Work instruction: Look at the entries below and reproduce them exactly.

Supplied information section start

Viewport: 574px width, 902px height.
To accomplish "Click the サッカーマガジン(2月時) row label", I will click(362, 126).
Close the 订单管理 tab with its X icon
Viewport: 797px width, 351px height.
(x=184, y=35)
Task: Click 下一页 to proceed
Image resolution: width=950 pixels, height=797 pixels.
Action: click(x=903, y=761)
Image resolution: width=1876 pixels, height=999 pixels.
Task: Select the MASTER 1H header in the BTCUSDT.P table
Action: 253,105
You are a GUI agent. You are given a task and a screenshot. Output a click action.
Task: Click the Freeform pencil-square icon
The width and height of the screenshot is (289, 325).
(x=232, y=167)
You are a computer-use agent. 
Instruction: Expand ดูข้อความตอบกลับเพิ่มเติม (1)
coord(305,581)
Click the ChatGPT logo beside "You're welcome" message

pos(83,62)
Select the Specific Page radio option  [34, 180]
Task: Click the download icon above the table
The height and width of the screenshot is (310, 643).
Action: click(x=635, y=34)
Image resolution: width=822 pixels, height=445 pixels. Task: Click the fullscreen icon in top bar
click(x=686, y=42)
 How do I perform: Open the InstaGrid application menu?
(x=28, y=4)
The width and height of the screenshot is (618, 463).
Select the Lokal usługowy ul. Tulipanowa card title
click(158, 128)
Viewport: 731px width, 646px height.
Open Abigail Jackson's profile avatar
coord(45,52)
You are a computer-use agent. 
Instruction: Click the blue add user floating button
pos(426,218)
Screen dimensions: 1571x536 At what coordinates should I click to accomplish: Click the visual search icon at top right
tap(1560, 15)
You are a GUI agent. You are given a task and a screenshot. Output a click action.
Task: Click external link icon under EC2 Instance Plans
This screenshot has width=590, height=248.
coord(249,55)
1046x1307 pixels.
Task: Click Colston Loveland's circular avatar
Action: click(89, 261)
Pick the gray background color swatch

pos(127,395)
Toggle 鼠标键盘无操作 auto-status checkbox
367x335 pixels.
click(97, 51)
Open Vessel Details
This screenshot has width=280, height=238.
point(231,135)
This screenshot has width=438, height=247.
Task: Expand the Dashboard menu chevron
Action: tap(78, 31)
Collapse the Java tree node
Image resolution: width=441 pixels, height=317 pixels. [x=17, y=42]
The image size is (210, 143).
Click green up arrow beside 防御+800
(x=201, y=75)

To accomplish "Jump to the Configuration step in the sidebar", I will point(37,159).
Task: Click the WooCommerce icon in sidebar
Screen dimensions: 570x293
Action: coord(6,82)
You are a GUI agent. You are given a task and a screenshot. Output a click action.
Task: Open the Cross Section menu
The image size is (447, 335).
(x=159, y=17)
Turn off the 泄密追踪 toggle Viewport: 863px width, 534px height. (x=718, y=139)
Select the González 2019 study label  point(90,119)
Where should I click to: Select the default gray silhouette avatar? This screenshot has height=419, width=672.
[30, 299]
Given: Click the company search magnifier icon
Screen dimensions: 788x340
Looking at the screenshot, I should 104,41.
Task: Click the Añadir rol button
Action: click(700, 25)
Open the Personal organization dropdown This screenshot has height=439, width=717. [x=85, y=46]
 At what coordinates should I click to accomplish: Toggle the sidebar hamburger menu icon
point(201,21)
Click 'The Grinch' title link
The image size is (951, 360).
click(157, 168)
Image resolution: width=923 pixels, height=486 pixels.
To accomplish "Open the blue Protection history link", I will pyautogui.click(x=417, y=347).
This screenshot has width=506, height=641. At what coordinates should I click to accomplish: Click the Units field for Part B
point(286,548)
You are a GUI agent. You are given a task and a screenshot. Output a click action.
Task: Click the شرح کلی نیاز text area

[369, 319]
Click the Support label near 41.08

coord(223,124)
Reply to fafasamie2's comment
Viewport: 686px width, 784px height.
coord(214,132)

Supplied information section end

Written solution:
Viewport: 574px width, 902px height.
To accomplish "Click the サッカーマガジン(2月時) row label", I will click(362, 126).
Close the 订单管理 tab with its X icon
Viewport: 797px width, 351px height.
(x=184, y=35)
Task: Click 下一页 to proceed
Image resolution: width=950 pixels, height=797 pixels.
Action: click(x=903, y=761)
Image resolution: width=1876 pixels, height=999 pixels.
Task: Select the MASTER 1H header in the BTCUSDT.P table
Action: 253,105
You are a GUI agent. You are given a task and a screenshot. Output a click action.
Task: Click the Freeform pencil-square icon
The width and height of the screenshot is (289, 325).
(x=232, y=167)
You are a computer-use agent. 
Instruction: Expand ดูข้อความตอบกลับเพิ่มเติม (1)
coord(305,581)
Click the ChatGPT logo beside "You're welcome" message

pos(83,62)
Select the Specific Page radio option  [34, 180]
Task: Click the download icon above the table
The height and width of the screenshot is (310, 643).
Action: click(x=635, y=34)
Image resolution: width=822 pixels, height=445 pixels. Task: Click the fullscreen icon in top bar
click(x=686, y=42)
 How do I perform: Open the InstaGrid application menu?
(x=28, y=4)
The width and height of the screenshot is (618, 463).
Select the Lokal usługowy ul. Tulipanowa card title
click(158, 128)
Viewport: 731px width, 646px height.
Open Abigail Jackson's profile avatar
coord(45,52)
You are a computer-use agent. 
Instruction: Click the blue add user floating button
pos(426,218)
Screen dimensions: 1571x536 At what coordinates should I click to accomplish: Click the visual search icon at top right
tap(1560, 15)
You are a GUI agent. You are given a task and a screenshot. Output a click action.
Task: Click external link icon under EC2 Instance Plans
This screenshot has width=590, height=248.
coord(249,55)
1046x1307 pixels.
Task: Click Colston Loveland's circular avatar
Action: click(89, 261)
Pick the gray background color swatch

pos(127,395)
Toggle 鼠标键盘无操作 auto-status checkbox
367x335 pixels.
click(97, 51)
Open Vessel Details
This screenshot has width=280, height=238.
point(231,135)
This screenshot has width=438, height=247.
Task: Expand the Dashboard menu chevron
Action: tap(78, 31)
Collapse the Java tree node
Image resolution: width=441 pixels, height=317 pixels. [x=17, y=42]
The image size is (210, 143).
Click green up arrow beside 防御+800
(x=201, y=75)

To accomplish "Jump to the Configuration step in the sidebar", I will point(37,159).
Task: Click the WooCommerce icon in sidebar
Screen dimensions: 570x293
Action: coord(6,82)
You are a GUI agent. You are given a task and a screenshot. Output a click action.
Task: Open the Cross Section menu
The image size is (447, 335).
(x=159, y=17)
Turn off the 泄密追踪 toggle Viewport: 863px width, 534px height. (x=718, y=139)
Select the González 2019 study label  point(90,119)
Where should I click to: Select the default gray silhouette avatar? This screenshot has height=419, width=672.
[30, 299]
Given: Click the company search magnifier icon
Screen dimensions: 788x340
Looking at the screenshot, I should 104,41.
Task: Click the Añadir rol button
Action: click(700, 25)
Open the Personal organization dropdown This screenshot has height=439, width=717. [x=85, y=46]
 At what coordinates should I click to accomplish: Toggle the sidebar hamburger menu icon
point(201,21)
Click 'The Grinch' title link
The image size is (951, 360).
click(157, 168)
Image resolution: width=923 pixels, height=486 pixels.
To accomplish "Open the blue Protection history link", I will pyautogui.click(x=417, y=347).
This screenshot has width=506, height=641. At what coordinates should I click to accomplish: Click the Units field for Part B
point(286,548)
You are a GUI agent. You are given a task and a screenshot. Output a click action.
Task: Click the شرح کلی نیاز text area

[369, 319]
Click the Support label near 41.08

coord(223,124)
Reply to fafasamie2's comment
Viewport: 686px width, 784px height.
coord(214,132)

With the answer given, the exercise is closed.